*ENUNCIADO DA TAREFA*:
Por favor, dê continuidade ao texto sobre a interferência da embaixada norte-americana na saúde pública brasileira, começando logo após a última frase apresentada.

*TRECHO DO DOCUMENTO*:
************

A participação da embaixada norte-americana no jogo de aliciamento e hipocrisia é ainda mais grave.
Trata-se de uma tentativa de sabotagem de um programa soberano de saúde pública emergencial, cujo desmonte poderá agregar novas vítimas e mais sofrimento num universo de milhões de brasileiros desassistidos.
Se a intrusão é desconcertante, não se pode dizer que surpreenda.
Quando o governo Lula decidiu quebrar a patente de anti-virais , em 2007, a embaixada norte-americana operou para sabotar a medida.
Agiu em contato direto com as múltis do setor farmacêutico, o Departamento de Estado do governo Bush e ‘amigos’ locais -- não se sabe se os mesmos que hoje cerram fileiras com o duplo interesse de implodir o ‘Mais Médicos’ e sangrar Havana.
Telegramas secretos da época, obtidos pela organização Knowledge Ecology International (KEI), revelam ameaças de represália enviadas então a Brasília:
“(...) uma licença compulsória pode fazer com que fabricantes de produtos farmacêuticos evitem introduzir novos remédios no mercado e seria mais difícil para o Brasil atrair os investimentos que tanto necessita", relatava um deles sobre o teor de reuniões com autoridades e políticos locais.
Lula oficializaria em maio de 2007 o licenciamento compulsório do anti-retroviral Efavirenz, usado por 75 mil pacientes de Aids atendidos pelo SUS. Um genéric importado da Índia passou a ser usado ao preço de US$ 0,45, contra US$ 1,59 cobrado pela multinacional norte-americana. Uma economia de US$ 30 milhões até 2012.
Volte-se um pouco mais no tempo, até as vésperas do golpe de 64, e lá estarão, de novo, os mesmos protagonistas, com idênticos propósitos.
O embaixador dos EUA, Lincoln Gordon, fileiras udenistas e lacerdistas, múltis do setor farmacêutico e sabujos da mídia, a ganir a pauta da estação.
Eram tempos de inflação galopante e dinheiro curto: a saúde corria risco.
O então ministro da Saúde, Souto Maior, lutava para obter uma redução de 50% sobre os preços de 70 medicamentos mais usados pela população.

************

Entradas do conjunto de dados:
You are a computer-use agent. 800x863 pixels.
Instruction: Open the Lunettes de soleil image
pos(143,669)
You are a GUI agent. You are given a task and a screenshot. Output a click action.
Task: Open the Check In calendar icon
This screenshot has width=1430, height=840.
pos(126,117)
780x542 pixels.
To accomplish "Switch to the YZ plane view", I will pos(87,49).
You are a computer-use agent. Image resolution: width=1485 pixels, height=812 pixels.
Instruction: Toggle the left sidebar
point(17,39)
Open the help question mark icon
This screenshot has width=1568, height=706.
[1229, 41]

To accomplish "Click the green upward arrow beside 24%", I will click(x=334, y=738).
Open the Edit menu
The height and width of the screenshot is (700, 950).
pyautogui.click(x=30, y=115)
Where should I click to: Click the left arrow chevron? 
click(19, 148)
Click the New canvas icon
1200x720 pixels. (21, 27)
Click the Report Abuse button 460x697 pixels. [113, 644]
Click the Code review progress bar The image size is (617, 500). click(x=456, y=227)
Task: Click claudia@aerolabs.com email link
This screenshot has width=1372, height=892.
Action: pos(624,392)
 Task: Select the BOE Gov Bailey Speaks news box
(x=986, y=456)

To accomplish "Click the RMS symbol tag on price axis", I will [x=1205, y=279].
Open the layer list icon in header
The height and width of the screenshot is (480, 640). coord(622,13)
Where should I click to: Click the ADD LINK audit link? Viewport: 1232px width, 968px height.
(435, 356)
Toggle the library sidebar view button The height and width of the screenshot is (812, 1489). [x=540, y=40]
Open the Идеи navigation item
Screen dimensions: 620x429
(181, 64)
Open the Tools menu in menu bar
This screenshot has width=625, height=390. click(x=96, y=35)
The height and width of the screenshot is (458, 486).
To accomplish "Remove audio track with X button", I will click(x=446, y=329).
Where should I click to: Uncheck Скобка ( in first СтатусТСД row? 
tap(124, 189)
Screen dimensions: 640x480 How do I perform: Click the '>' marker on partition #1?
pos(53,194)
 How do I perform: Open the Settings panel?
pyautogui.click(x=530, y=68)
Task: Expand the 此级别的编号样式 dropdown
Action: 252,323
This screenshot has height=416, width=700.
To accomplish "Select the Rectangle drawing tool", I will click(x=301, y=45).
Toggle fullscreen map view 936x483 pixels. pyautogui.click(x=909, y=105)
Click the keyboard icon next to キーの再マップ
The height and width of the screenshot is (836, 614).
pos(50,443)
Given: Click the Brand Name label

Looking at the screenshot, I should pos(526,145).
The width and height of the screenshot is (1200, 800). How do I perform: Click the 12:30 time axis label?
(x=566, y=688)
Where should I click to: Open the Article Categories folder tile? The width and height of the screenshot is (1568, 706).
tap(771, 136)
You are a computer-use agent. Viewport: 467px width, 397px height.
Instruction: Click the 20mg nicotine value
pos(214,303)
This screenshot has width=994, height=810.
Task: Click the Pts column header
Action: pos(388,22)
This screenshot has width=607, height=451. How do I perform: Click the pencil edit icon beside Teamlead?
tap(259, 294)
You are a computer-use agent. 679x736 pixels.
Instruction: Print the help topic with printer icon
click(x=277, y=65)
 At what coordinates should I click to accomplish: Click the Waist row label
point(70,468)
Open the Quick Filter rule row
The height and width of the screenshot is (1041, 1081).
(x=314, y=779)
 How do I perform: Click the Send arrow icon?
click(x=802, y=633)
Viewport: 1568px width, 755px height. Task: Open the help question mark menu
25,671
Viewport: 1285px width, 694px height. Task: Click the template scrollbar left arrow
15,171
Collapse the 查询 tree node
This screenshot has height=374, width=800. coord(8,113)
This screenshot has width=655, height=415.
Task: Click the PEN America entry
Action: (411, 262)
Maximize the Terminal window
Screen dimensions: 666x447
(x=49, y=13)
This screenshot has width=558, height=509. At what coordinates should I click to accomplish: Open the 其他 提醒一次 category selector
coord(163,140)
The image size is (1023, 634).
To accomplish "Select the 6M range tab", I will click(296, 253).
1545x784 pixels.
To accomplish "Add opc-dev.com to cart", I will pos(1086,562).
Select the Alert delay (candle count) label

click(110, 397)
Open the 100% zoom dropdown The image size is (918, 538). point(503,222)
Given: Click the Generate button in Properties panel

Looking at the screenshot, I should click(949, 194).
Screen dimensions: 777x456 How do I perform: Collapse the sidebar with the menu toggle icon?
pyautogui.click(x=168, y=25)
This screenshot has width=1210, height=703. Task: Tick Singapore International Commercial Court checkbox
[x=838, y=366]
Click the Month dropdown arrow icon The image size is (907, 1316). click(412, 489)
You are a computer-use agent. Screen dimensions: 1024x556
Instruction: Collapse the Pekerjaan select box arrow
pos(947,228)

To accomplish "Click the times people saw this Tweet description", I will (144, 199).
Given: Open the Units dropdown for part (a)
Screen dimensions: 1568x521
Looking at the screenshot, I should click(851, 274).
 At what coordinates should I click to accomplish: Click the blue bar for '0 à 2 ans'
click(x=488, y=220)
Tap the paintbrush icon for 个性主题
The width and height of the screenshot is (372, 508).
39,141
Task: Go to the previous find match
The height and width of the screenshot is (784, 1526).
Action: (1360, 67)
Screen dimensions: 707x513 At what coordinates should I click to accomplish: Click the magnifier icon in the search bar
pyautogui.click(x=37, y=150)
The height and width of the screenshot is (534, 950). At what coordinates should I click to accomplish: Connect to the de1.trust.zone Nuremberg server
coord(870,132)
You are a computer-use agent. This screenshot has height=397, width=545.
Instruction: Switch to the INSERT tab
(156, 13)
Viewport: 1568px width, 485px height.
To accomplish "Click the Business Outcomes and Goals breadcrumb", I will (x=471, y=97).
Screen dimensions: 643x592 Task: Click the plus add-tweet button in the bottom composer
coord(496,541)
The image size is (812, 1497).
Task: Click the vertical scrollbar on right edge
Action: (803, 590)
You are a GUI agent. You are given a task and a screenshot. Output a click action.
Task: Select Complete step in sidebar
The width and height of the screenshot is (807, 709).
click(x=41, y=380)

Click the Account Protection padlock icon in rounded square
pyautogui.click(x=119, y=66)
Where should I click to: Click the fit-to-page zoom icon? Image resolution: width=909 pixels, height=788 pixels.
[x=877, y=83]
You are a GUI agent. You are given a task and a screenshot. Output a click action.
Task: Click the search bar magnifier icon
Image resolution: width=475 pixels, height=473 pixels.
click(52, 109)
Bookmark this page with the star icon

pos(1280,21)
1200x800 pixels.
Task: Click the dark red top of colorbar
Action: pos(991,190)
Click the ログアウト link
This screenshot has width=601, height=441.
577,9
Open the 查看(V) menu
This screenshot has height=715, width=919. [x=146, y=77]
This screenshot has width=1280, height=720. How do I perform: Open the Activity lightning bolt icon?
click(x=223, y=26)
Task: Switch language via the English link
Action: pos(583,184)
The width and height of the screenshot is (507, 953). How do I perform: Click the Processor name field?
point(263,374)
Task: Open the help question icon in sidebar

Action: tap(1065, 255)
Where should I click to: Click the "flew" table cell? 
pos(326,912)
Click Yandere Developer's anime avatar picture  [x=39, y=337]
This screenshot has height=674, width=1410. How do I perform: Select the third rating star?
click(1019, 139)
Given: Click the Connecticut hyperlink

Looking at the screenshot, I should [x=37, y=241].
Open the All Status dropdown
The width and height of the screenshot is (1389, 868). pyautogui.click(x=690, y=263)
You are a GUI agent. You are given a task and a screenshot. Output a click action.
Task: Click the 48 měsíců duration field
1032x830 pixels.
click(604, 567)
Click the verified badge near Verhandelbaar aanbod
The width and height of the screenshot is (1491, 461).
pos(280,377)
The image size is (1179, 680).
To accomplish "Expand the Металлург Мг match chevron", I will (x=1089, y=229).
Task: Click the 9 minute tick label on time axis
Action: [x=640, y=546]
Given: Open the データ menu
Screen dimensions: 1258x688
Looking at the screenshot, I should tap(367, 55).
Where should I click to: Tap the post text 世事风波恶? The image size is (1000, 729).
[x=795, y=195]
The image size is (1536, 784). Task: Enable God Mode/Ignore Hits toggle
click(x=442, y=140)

************

*RESPOSTA*:
Laboratórios das multinacionais abriram guerra contra o tabelamento.
Às favas a saúde: primeiro, os interesses das corporações.
Lembra algo do comportamento atual da embaixada que se orienta pelos mesmos valores e da Associação Médica Brasileira que tanto quanto os abraça?
No famoso comício da Central do Brasil, sexta-feira, 13 de março de 1964, João Goulart decretou a expropriação de terras para fins de reforma agrária, encampou refinarias e anunciou estudos para fabricação estatal de medicamentos no país.
O conjunto era fiel aos preceitos do ‘sanitarismo-desenvolvimentista,’ abraçado então pelas fileiras progressistas da medicina brasileira.
Médicos como Samuel Pessoa, Mário Magalhães, Gentile de Melo e Josué de Castro –autor do clássico ‘Geografia da Fome ‘ e primeiro secretário- geral da FAO, que faleceu no exílio , cassado pela ditadura e impedido de retornar ao Brasil mesmo para morrer – eram alguns de seus expoentes.
Profissionais que hoje seriam olhados com suspeita, enxergavam a luta pela saúde como indissociável da luta pela desenvolvimento econômico e humano do país.
Em setembro de 1963, Jango, com apoio deles, restringiu a remessa de lucros da indústria farmacêutica. Mister Lincoln Gordon foi à luta: a USAID retaliou no lombo da pobreza cortando a ajuda no combate à malária – que se destacava como uma das principais doenças tropicais na época.
A ofensiva apenas fortalecia as convicções dos sanitaristas-desenvolvimentistas.
Embora heterogêneos nas filiações ideológicas, seus representantes entendiam que doença e pobreza caminhavam juntas. Como tal deveriam ser enfrentadas em ações soberanas, abrangentes e desassombradas, que rompessem a fragmentária estrutura de uma sociedade retalhado por interesses que não eram os de seu povo.
Compare-se isso com o sultanato de jaleco branco.
Esse que hoje trata a saúde como um entreposto de camelos; alia-se ao conservadorismo mais retrógrado e tem na embaixada dos EUA um corredor de fuga em prontidão obsequiosa.
Bajulado pela mídia, o conjunto quer implodir o ‘Mais Médicos’.
O nome disso é escárnio. E Brasília deveria dizê-lo claramente à embaixadora gringa, ao chamá-la a prestar esclarecimentos sobre ingerência e sabotagem em assuntos internos.